#### [Your instructions]
Copy word for word the stretch from "The BCO sets" through "does have it." in the forum thread on church membership below.

#### [Supplied text]
•••••
The BCO sets out the 5 constitutional questions for membership. Subscribing to the Confession isn't included.


----------



## Bald_Brother (Apr 17, 2012)

It was a few years ago, and it was the first week I was there, so my memory is probably faulty (which is why I admit my ignorance of the process). I could have sworn that the pastor had said he (the candidate) had been before the Presbytery and now comes before the congregation. *shrug* I'm probably wrong. Also, the second point may have been an answer to a direct question, like, "do you believe the Pope is the Antichrist?" I may have thought they were discussing the Confession because I am familiar with the version that does have it.

The first point I remember distinctly, though, because he was being run through the ringer for no reason because of it. Questions kept coming, "Well, if evolution is true, then a,b,c, right?" 

"I don't believe that man evolved."

"Yeah, but a,b,c."

"I believe Adam was a real man that really existed."

"But, how can you? If the theory evolution is true a,b,c."

"I don't believe the theory of evolution is true."

For, like, five minutes until the pastor stepped in.

Yes, it is PCA.


----------



## Jack K (Apr 17, 2012)

Bald_Brother said:


> I could have sworn that the pastor had said he (the candidate) had been before the Presbytery and now comes before the congregation.



Most likely he'd been before the elders of that church and they had approved him to be voted on by the congregation. That would fit the PCA way of doing things. Someone could easily have slipped and said "presbytery" instead of "session," or you might remember it wrong.


----------



## Bald_Brother (Apr 17, 2012)

Jack K said:


> Most likely he'd been before the elders of that church and they had approved him to be voted on by the congregation. That would fit the PCA way of doing things. Someone could easily have slipped and said "presbytery" instead of "session," or you might remember it wrong.


Probably the latter.


----------
•••••
#### [Recorded information]

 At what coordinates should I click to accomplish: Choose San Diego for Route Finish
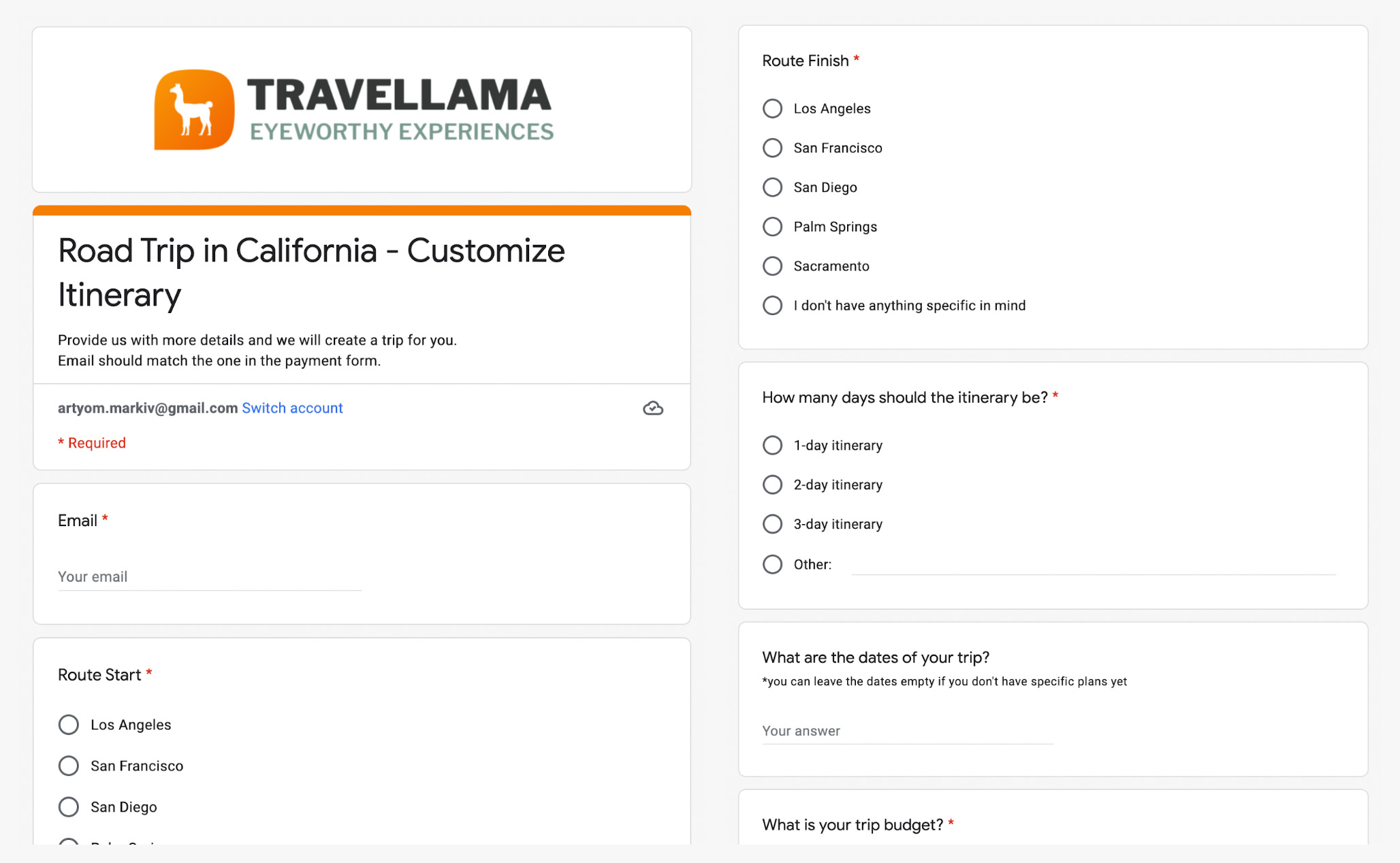pyautogui.click(x=772, y=188)
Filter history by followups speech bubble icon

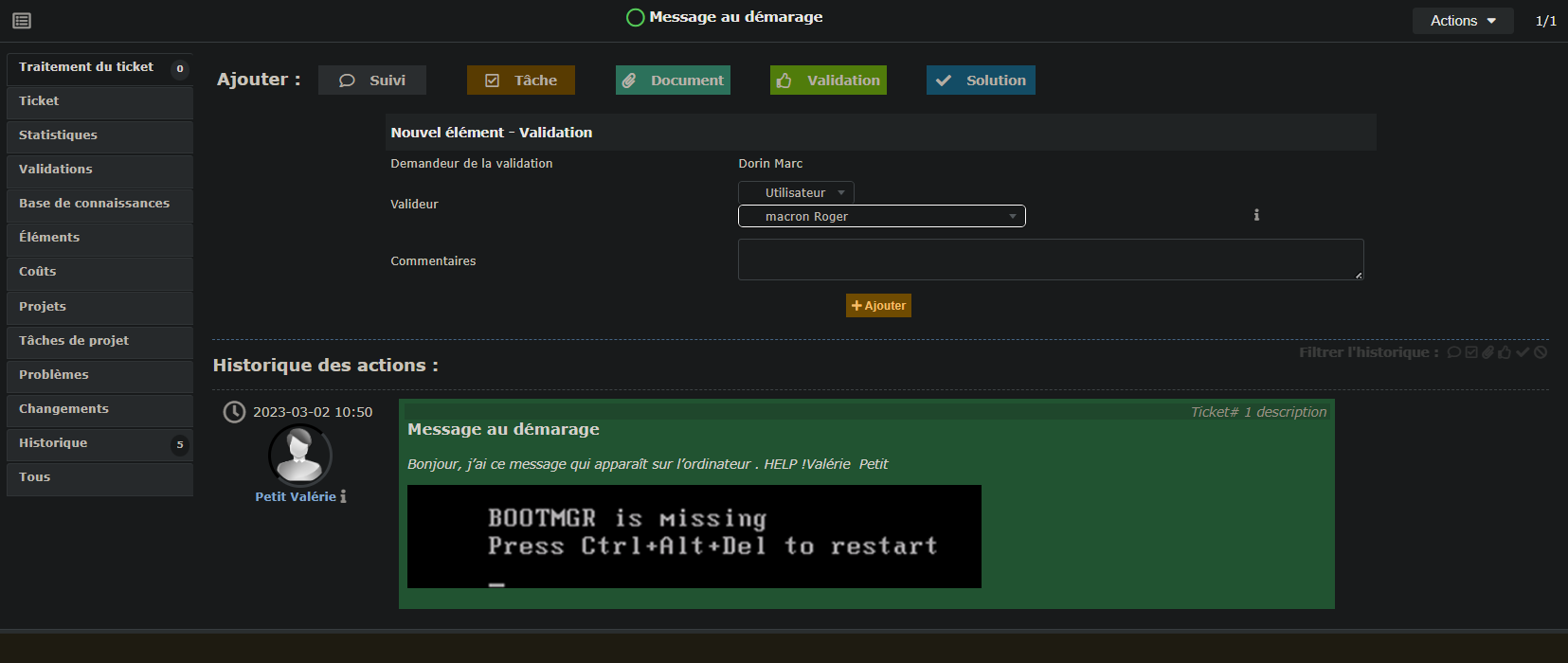pos(1453,352)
•••••
#### [Task answer]
The BCO sets out the 5 constitutional questions for membership. Subscribing to the Confession isn't included.


----------



## Bald_Brother (Apr 17, 2012)

It was a few years ago, and it was the first week I was there, so my memory is probably faulty (which is why I admit my ignorance of the process). I could have sworn that the pastor had said he (the candidate) had been before the Presbytery and now comes before the congregation. *shrug* I'm probably wrong. Also, the second point may have been an answer to a direct question, like, "do you believe the Pope is the Antichrist?" I may have thought they were discussing the Confession because I am familiar with the version that does have it.